- Problem description
Continue the text about AF attribute calculations, picking up right after its final sentence.

+++ Reading passage +++

Understanding AF Attribute Calculations
OSIsoft ProcessBook displays process values that often come from PI tags, AF attributes, or both. This calculator models that workflow in a practical way. It lets you enter several AF attribute readings, assign a weight, and describe how long each reading applied. The result can support checks, mockups, reports, and training examples.
Why Weighted PI Logic Helps
A single process value may not show the full condition of an asset. One pump may need flow, pressure, vibration, temperature, and efficiency together. AF attributes can organize those values under the asset. A weighted formula then lets important attributes influence the final score more than minor attributes. This is useful when a display needs one clear value.
Time And Quality Factors
ProcessBook displays may include calculated values over an interval. A reading that lasts ten hours has more impact than a reading that lasts one hour. The time weighted average handles that idea. Quality also matters. Bad data, stale values, or lab delays can reduce confidence. This calculator applies a quality percent to the display score.

+++ Given records +++

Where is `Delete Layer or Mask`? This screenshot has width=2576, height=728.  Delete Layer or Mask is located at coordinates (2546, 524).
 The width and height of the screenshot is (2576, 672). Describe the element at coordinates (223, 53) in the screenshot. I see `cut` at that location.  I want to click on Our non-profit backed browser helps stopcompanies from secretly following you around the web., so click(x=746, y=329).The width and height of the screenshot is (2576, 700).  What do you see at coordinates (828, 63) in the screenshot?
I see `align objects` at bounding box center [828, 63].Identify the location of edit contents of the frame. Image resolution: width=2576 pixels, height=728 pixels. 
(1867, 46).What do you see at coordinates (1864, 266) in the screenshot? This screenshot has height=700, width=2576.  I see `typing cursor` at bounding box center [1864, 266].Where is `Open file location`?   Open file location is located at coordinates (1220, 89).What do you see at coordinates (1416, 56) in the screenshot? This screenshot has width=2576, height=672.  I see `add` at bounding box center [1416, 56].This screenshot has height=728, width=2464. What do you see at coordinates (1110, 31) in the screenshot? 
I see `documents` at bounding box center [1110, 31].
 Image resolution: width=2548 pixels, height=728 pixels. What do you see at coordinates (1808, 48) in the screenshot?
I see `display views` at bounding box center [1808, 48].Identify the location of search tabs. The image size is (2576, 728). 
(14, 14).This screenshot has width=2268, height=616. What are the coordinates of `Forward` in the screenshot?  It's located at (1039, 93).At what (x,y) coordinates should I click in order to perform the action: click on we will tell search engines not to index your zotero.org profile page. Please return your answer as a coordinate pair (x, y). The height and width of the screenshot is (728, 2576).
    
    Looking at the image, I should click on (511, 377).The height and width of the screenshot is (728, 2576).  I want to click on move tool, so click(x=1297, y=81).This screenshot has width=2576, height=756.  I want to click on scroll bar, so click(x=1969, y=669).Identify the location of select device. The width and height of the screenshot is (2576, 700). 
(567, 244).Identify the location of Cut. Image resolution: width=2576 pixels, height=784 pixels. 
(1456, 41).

+++

- Answer to this exercise
Availability And Target Review
Availability compares operating time with downtime. If total hours are twenty four and downtime is two, availability is based on twenty two active hours. The scaled value is then compared with a target. The deviation shows whether the process is above or below the desired value. Tolerance helps decide if the result needs attention.
Using The Output
The result block shows weighted average, time weighted average, scaled value, deviation, availability, quality adjusted display score, and an overall process index. These values are estimates for planning and comparison. They do not replace a configured PI Analysis, AF analysis rule, or validated plant calculation. They are best for learning, documenting display logic, and checking assumptions before a production change.
Practical Display Planning
Before building a final ProcessBook display, confirm each AF attribute path, unit, and update frequency. Check whether values are averages, snapshots, totals, or manual entries. Align units before weighting them. Keep the final formula simple enough for operators to trust. Export the result and example table when you need a quick review record. Store notes beside each calculation so future reviewers understand the selected weights and source assumptions.